Thursday, August 23, 2018

A New Heart

"I will make known the holiness of MY great name, profaned among the nations because of you; and they will know that I AM YAHWEH, when I show them my holiness among you.
For I will gather you from all the nations and bring you back to your own land.  Then I shall pour pure water over you and you shall be made clean--cleansed from the defilement of all your idols.  I shall give you a new heart and put a new spirit within you.  I shall remove your heart of stone and give you a heart of flesh.  I shall put MY spirit within you  and move you to follow MY decrees and keep MY laws.  You will live in the land I gave your ancestors; you shall be MY people and I will be your GOD." - Ezekiel 36:23-28 

(I shall give you a new heart.  Many think it impossible to change the human heart.  Because some have no hope of changing human beings, they accept people as they are, preferring to overlook mediocrity and sinfulness.  Others become bitter about everything and everyone.

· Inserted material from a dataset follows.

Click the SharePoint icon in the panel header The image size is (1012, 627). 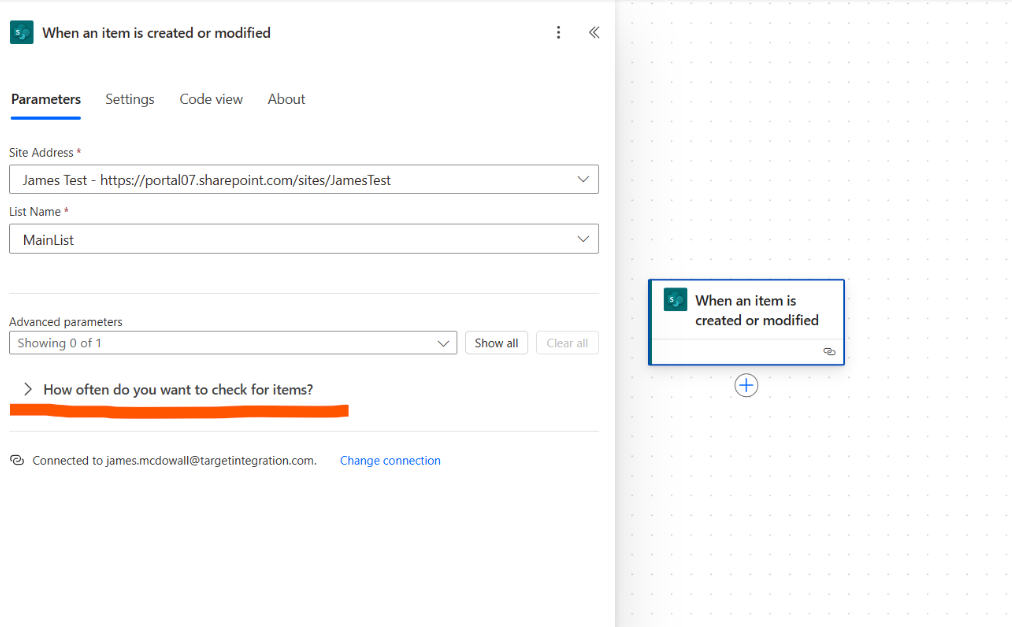pyautogui.click(x=22, y=33)
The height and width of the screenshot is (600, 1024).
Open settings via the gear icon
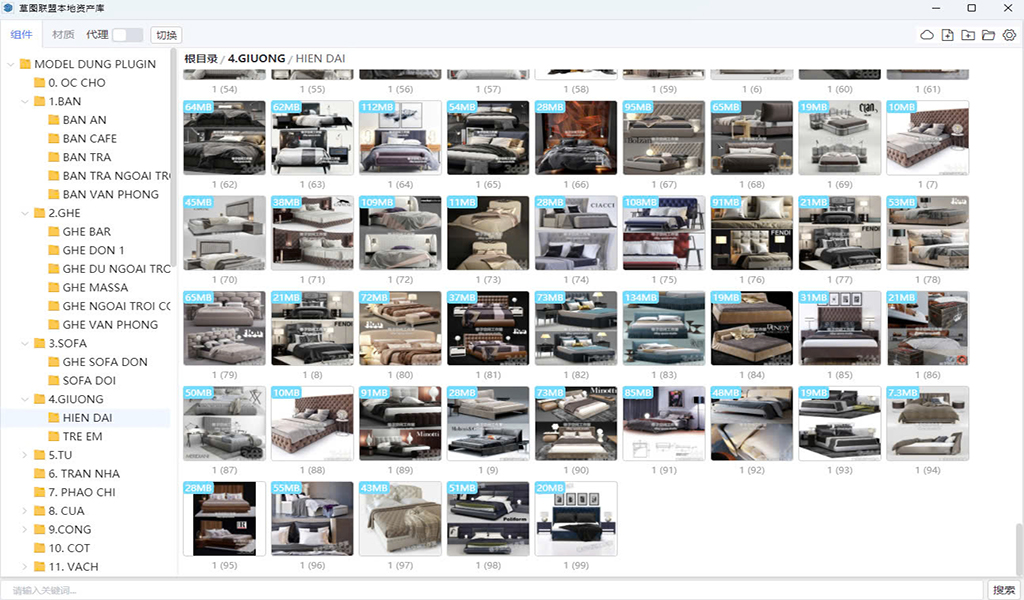click(x=1010, y=35)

The new heart is precisely what GOD offers in this text, quite similar to Jeremiah 31:31 and Ezekiel 11:19.  The experience of the Jewish people showed that human beings  are weak and unable to follow the commandments.  Yet if an individual knows GOD personally, to the point of sharing intimately in GOD's life, is there no possibility of change and renewal?

This is the meaning of the word conversion.  To be converted means to come back to GOD after having been away from HIM.  First, there is a change that takes place in the heart, that is to say, in the innermost part of the human being.  Then, there is a change of mentality and attitude.  In fact, it is GOD who converts people, by loving them, attracting them and giving them HIS Spirit, which transforms them into new beings.  I will take away your heart of stone and give you a heart of flesh.  This will be the new Covenant.

Here may be seen the difference between Jeremiah and Ezekiel.  Ezekiel has been given a pastoral task from GOD: he had to form over long years those who were to rebuild Israel.  Ezekiel  is preparing the near future.  I will bring you back to your land: how often Ezekiel will repeat this.  He is in the line of Moses; after him, Ezekiel is one who had to lead the people of Israel.  His duties as a pastor prevented him from seeing that a new heart would mean a radical change in the history of Israel: even if the Jews reentered their country, the time of their kingdom had passed and their national hopes would no longer matter.  Jeremiah, on the contrary, who did not bear the same responsibility, lived the tragedy to the full, and in such moments could see that the history of Israel--GOD's people on GOD's earth--was nearing its end: the Gospel had to come.)